I brought you my still beating heart
In a bismol pink bedpan,
Your hands lifting from the gurney
Awaiting salvation through my touch.
In my visions I am seventeen.
I am seeing you for the first time at my work
And you make me laugh.
You reiterate the scarring in your soul and down your back
And I ask, rudely, if I may see some time.
You say sure,
But your face wishes that I had never asked.
In my wonders
I am eighteen and telling a group of people my age at a party
Why I am sober,
Because my body is weak
And I am not tempted.
Thoughts of you and my future swirl in my mind
But they do not connect.
I will try in vain for another year
Before I realize that maybe I need to sober up from you.
In my recent memory,
I'm sitting on the side of your bed
Hoping that you do not die.
But I'm half naked,
Underwear and undershirt the only things I have on
And your skin is too hot
And your voice sounds coked over
And your breathing is not a slow hum
But a ravenous wheeze
And I'm scared
And my breathing becomes torn.
I'm nineteen again
But now I am saying goodbye
Though you are still living
And a week earlier I had pledged myself to you forever.
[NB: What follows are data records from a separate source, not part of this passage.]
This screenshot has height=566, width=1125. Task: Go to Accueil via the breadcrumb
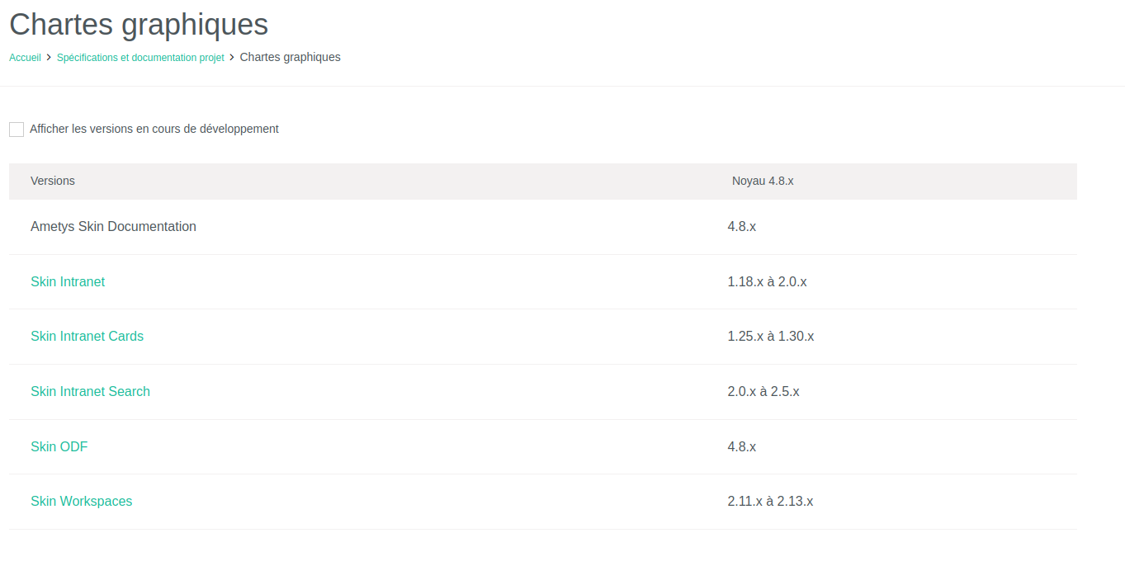point(25,58)
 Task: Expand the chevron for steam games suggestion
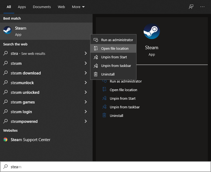[86, 102]
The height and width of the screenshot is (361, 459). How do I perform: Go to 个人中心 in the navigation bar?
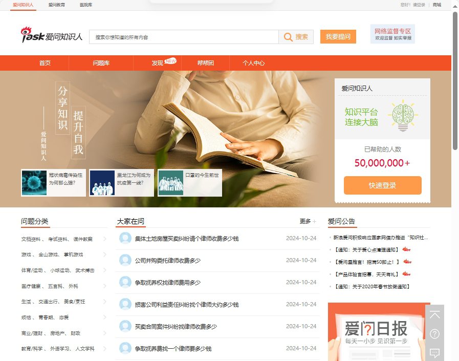tap(254, 63)
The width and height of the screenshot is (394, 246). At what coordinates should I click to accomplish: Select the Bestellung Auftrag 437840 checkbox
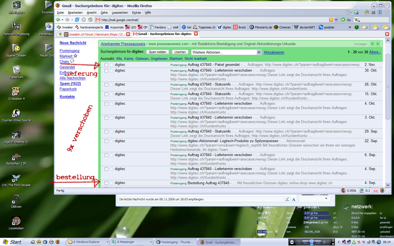106,183

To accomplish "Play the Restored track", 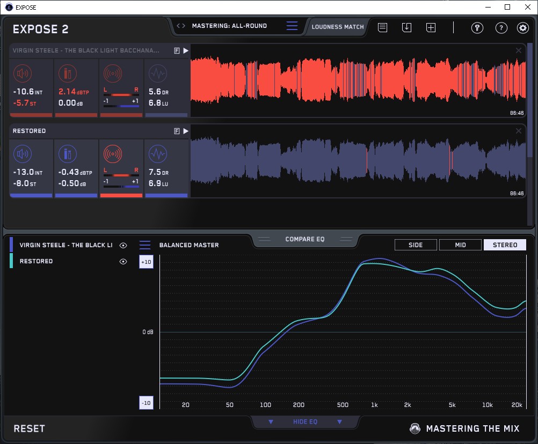I will pyautogui.click(x=186, y=131).
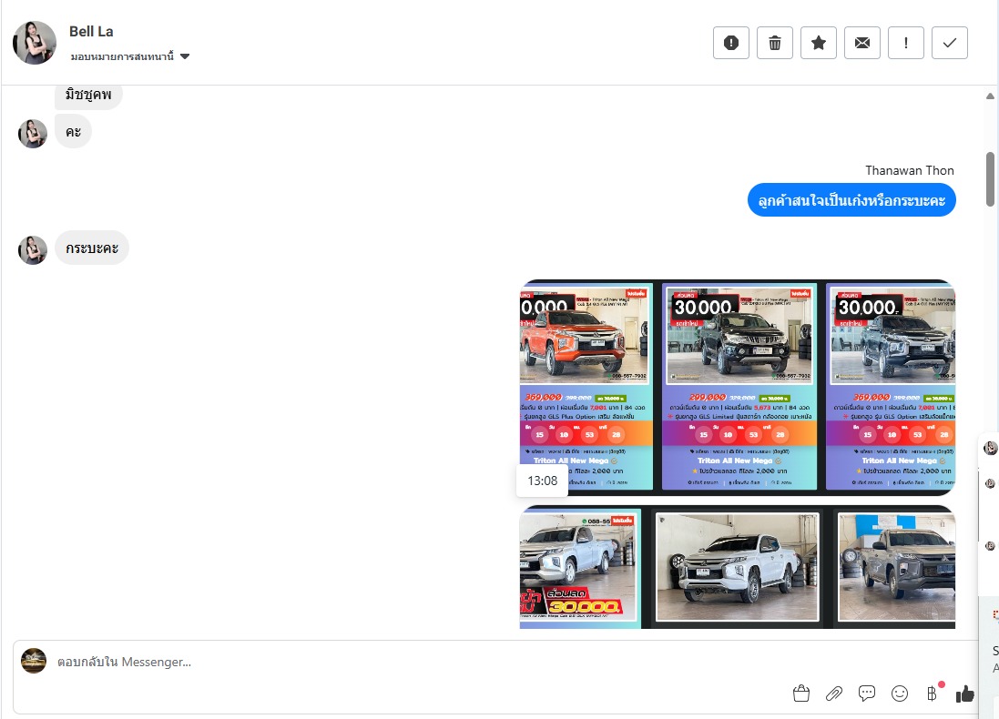This screenshot has height=719, width=999.
Task: Open the shopping bag products icon
Action: tap(801, 694)
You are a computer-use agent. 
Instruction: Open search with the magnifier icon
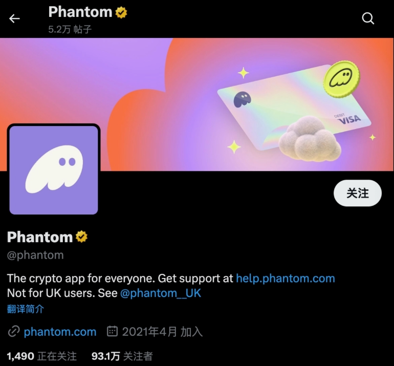(368, 18)
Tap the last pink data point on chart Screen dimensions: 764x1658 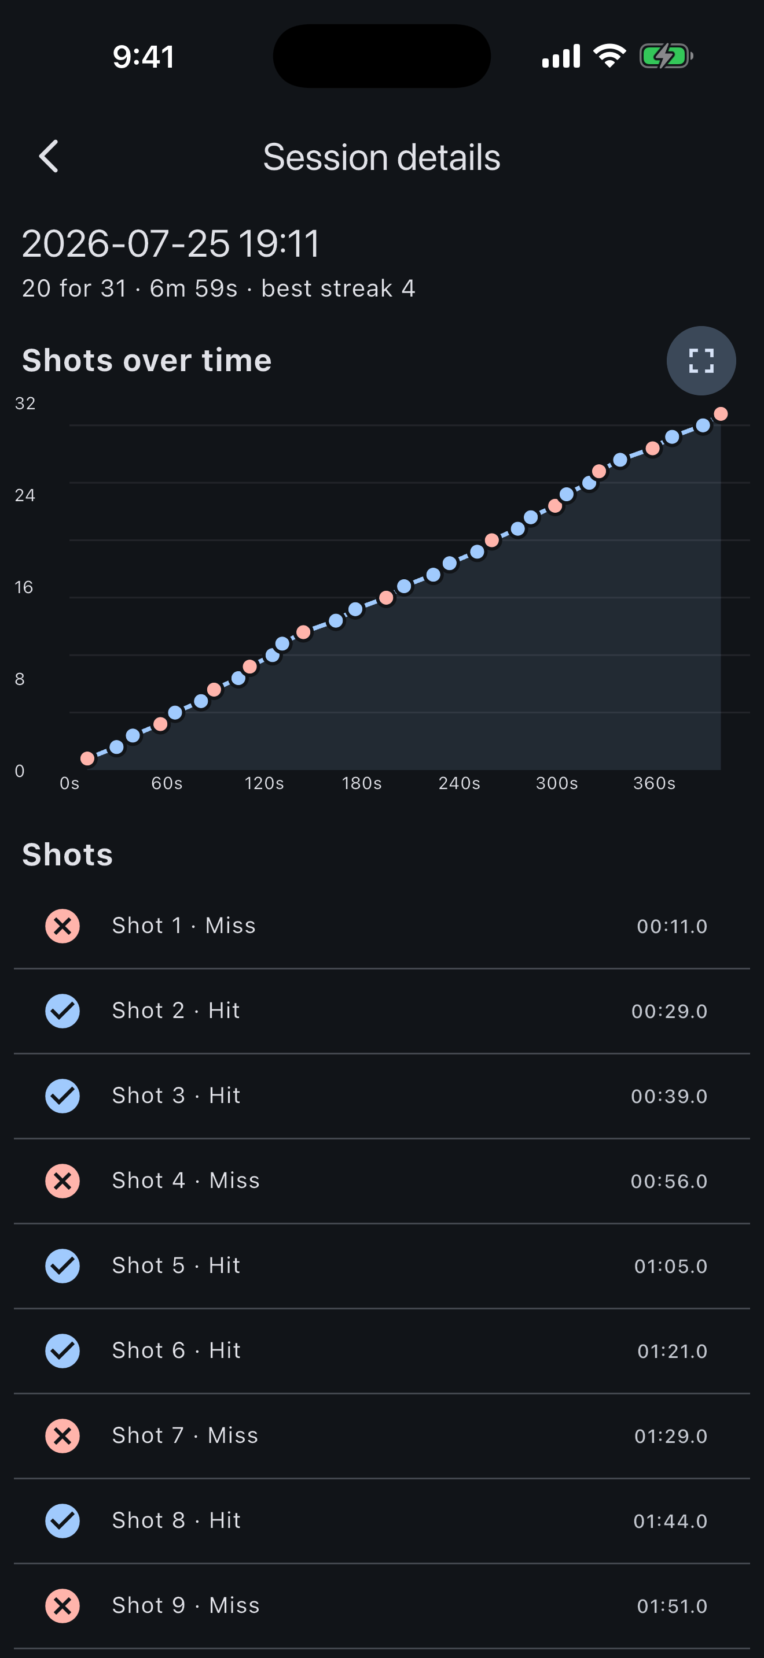point(721,414)
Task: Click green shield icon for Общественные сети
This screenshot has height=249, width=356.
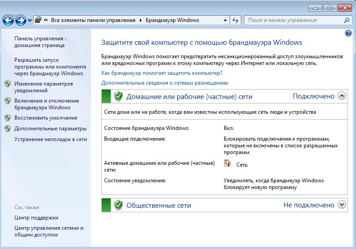Action: tap(118, 205)
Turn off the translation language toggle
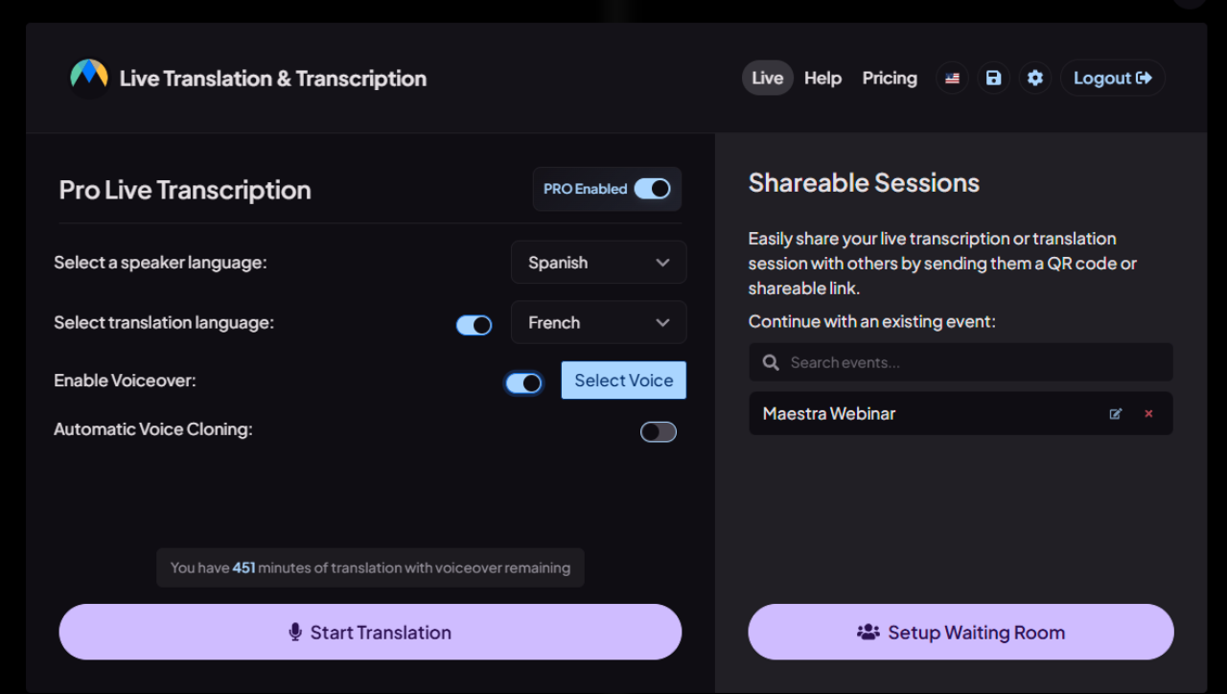The image size is (1227, 694). [x=474, y=325]
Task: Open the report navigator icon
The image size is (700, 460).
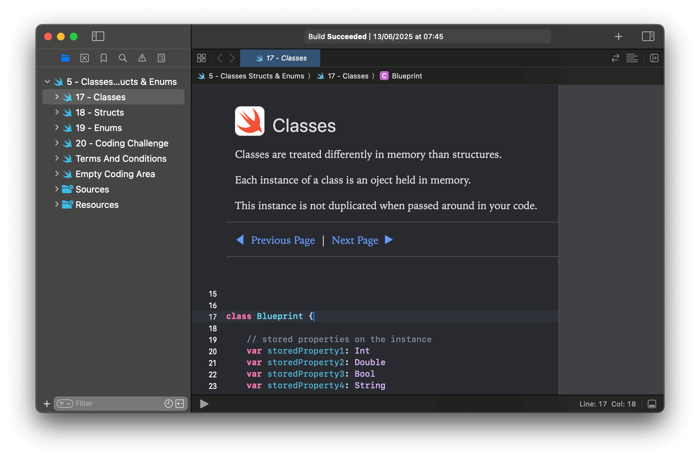Action: coord(161,58)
You cry to me that you were saving for a ring
And I had hoped to hear that
But now that you've said it,
I can feel my stomach toss
Into the bedpan
Which houses my heart
In your hands,
I've taken my place among the dreadfully unbalanced
And the perpetually sad.
I have come to the conclusion that I have made a mistake
That is too late in the making to be remedied.